Nero’s lyre and its little music of infamy

Lhis cause seemed hopeless, but, after almost two millennia of unanimous condemnation, Nero could achieve what would look like a rehabilitation. It is necessary to take tweezers because the mission is delicate so much the indictment file is thick. The Roman emperor (37-68) is accused of having murdered his mother, Agrippina, with whom he would have had incestuous relations, but also his wives Octavia and Poppea, among others.

And then, of course, there is the memorable fire of July 64 which destroyed three quarters of Rome, which he would have contemplated from his palace in stage costume (the man also prided himself on the theater) while playing the lyre. A fiery serenade immortalized by Mervyn LeRoy in Whither goest thou (1951), one of thirty-seven peplums inspired by the character. Néron is Peter Ustinov, staring hallucinated, plucking the strings of his instrument in front of a set of cardboard paste that ignites.

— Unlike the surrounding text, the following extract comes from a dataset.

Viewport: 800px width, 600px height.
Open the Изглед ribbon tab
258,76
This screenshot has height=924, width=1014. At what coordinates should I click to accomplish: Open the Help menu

According to the Roman historian and senator Tacitus, the little music of the incendiary lyre began to be heard in the form of a rumor a few days after the disaster. He then declared that the emperor was not in Rome, but in his native town of Antium. Nero opened the Champ de Mars and distributed food to the victims, lowered the price of wheat, but nothing helped. As if protesting his innocence wasn’t enough, his impulsive nature led him to blame Christians for causing the disaster and spreading “fake news.” Many were massacred, which only worsened his case, for centuries.

” Damnation of memory “

While it is quite possible that the origin of the flames was accidental (in 69 and 80, other fires ravaged Rome), Nero’s eagerness to build his new palace on the still smoking rubble, the very bling-bling Golden House (House of Gold), was, again, very badly perceived.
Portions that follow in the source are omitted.